The numbers from Australia’s previous funding period tell a quiet but powerful story. Over the last three years, UNFPA reached approximately 340,000 Rohingya and host community women and adolescent girls with essential services. More than 7,500 of those individuals were people living with disabilities. Maternal mortality in the camps has also declined, a result that would have seemed distant without sustained support.

UNFPA Representative in Bangladesh Catharine Brinn Kamkong described the Australian contribution as timely and strategic. She spoke of what this kind of long-term funding makes possible: keeping life-saving services running, adapting to changing needs, and protecting the health, safety, and dignity of women and girls in one of the world’s most complex crises.

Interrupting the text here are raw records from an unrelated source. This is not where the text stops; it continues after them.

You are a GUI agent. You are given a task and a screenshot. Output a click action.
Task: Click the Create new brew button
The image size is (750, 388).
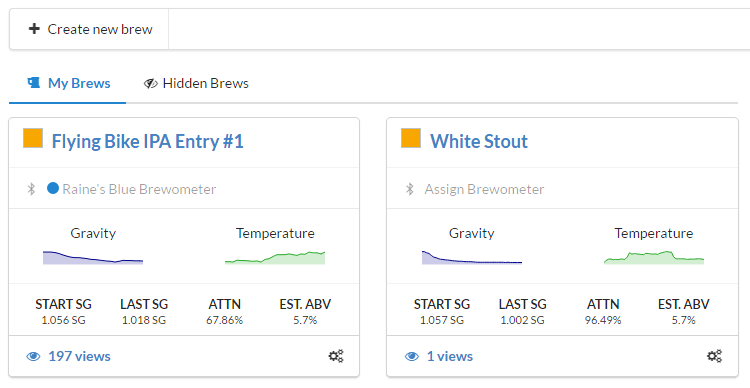tap(89, 29)
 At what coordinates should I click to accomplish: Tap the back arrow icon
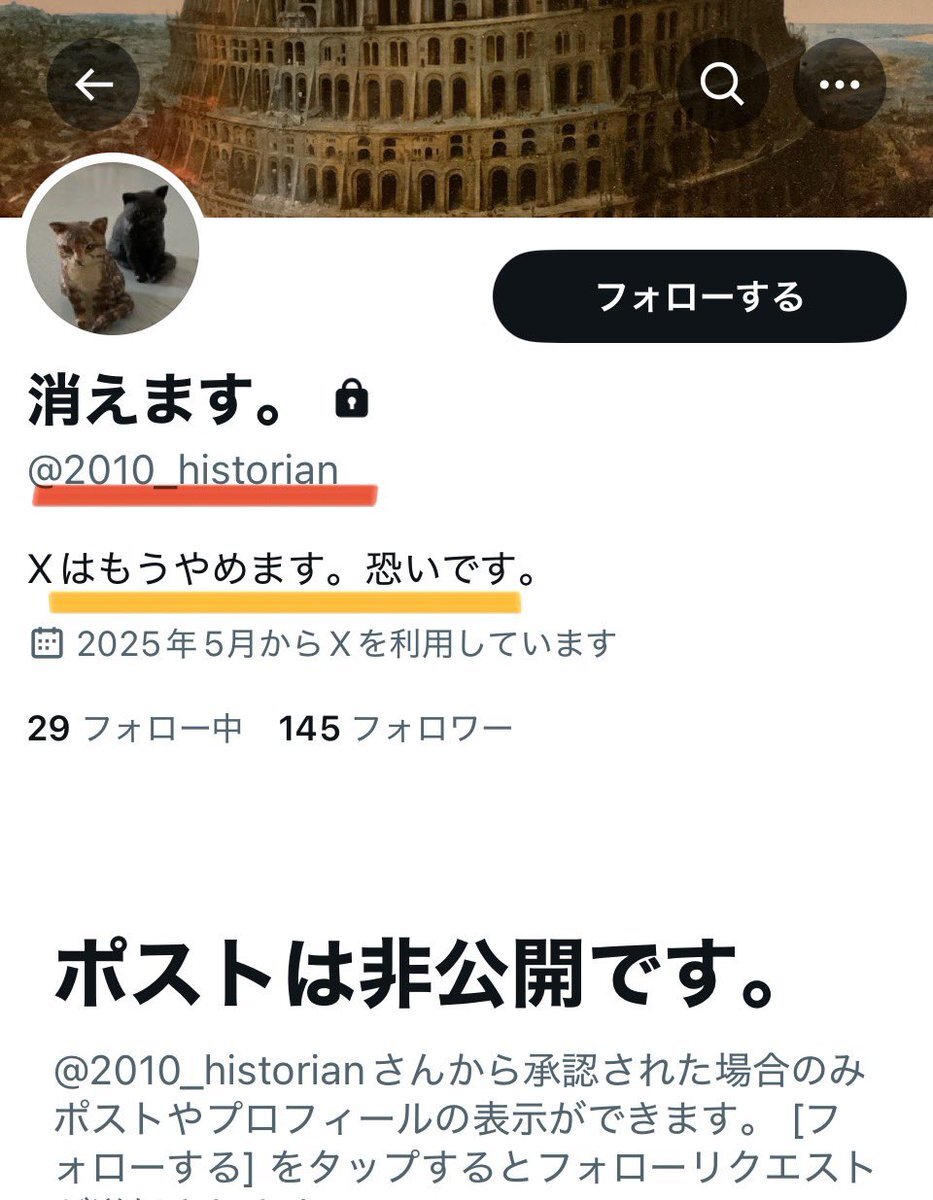pyautogui.click(x=93, y=85)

Her words carried the weight of what so many workers in the field already know. No woman should give birth without support. No survivor of violence should go without care. No young person should be left behind. The Australian partnership, she said, helps make that promise real.

This new agreement is aligned with the Joint Response Plan for the Rohingya humanitarian crisis and with the Australia-Bangladesh Development Partnership Plan 2025-2030, reflecting a broader, longer-term vision of shared responsibility between nations for people who are among the most vulnerable on earth.

For the women in the camps who will deliver their children in a safe space because of this funding, there will be no press conference, no announcement. Just a midwife who shows up. Just care that comes when it is needed. That, more than anything, is what 16.5 million Australian dollars looks like on the ground.